* WHAT THE TASK REQUIRES: In the data below, how many lines contain the string "computer"? Give only the number.

* RECORDS FOR THE TASK:
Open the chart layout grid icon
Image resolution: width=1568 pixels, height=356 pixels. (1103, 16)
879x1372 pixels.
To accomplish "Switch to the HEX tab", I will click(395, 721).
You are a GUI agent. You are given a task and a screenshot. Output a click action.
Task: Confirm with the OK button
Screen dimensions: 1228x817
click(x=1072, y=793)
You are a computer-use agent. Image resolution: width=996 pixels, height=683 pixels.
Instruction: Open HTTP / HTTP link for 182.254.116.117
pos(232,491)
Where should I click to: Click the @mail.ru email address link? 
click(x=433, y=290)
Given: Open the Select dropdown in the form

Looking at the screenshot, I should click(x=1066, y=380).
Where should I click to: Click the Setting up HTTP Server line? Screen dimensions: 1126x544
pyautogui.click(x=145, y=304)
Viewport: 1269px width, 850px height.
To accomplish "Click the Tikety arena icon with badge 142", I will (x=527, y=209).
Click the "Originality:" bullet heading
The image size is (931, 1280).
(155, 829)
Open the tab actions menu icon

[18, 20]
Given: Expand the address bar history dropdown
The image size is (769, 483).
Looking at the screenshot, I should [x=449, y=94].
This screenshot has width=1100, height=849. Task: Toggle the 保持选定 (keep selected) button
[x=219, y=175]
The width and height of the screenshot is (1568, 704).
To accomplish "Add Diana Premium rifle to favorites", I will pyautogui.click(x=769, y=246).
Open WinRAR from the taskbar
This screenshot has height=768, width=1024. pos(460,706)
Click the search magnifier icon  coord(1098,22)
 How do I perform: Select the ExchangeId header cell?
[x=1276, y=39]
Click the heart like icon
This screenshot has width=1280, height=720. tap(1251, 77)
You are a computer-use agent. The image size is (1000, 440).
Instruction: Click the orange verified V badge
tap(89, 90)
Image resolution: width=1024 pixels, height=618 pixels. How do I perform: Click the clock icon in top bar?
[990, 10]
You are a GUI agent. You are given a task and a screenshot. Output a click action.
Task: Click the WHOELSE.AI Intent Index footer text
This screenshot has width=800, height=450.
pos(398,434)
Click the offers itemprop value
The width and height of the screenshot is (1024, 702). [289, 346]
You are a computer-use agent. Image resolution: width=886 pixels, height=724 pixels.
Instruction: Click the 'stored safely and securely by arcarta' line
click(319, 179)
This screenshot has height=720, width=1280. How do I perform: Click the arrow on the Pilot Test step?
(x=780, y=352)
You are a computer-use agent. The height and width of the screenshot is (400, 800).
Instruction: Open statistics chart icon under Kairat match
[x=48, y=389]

* ANSWER TO THIS TASK: 4